# What the exercise asks
Ignoring every picture, transcribe the data in full as it stands.

Stored data entries
+-------+
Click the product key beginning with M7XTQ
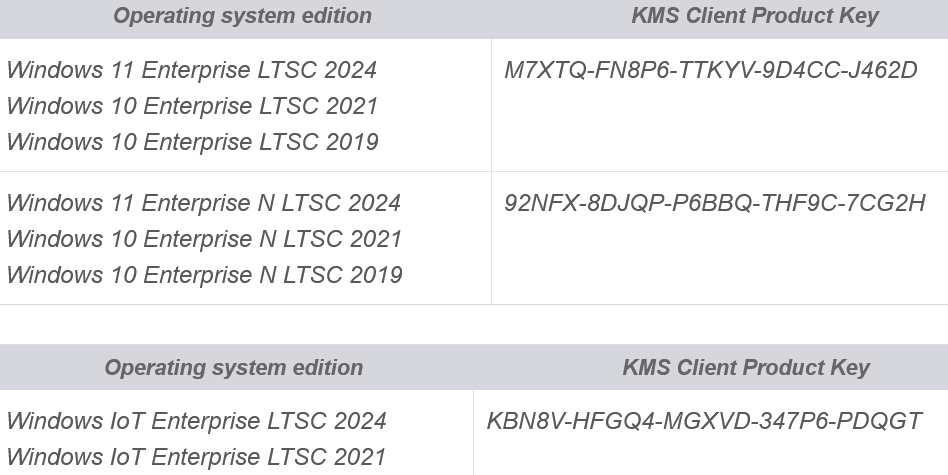Screen dimensions: 948x475 (711, 70)
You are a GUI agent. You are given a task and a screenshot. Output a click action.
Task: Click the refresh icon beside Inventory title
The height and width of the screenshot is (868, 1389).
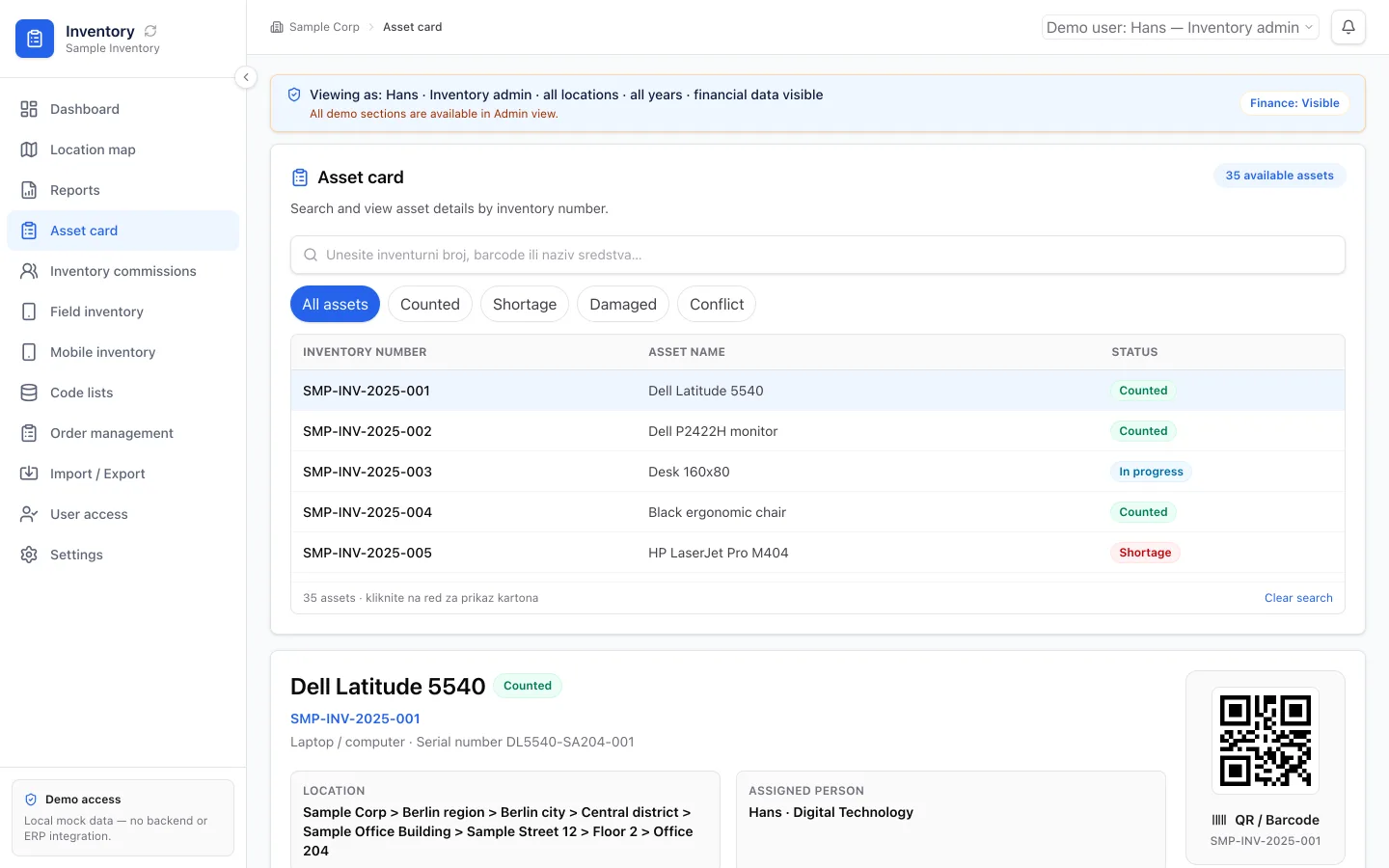pos(150,31)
+-------+
# Response to this exercise
Click the product key beginning with M7XTQ
Screen dimensions: 948x475 (711, 70)
You are a GUI agent. You are given a task and a screenshot. Output a click action.
Task: Click the refresh icon beside Inventory title
The height and width of the screenshot is (868, 1389).
pos(150,31)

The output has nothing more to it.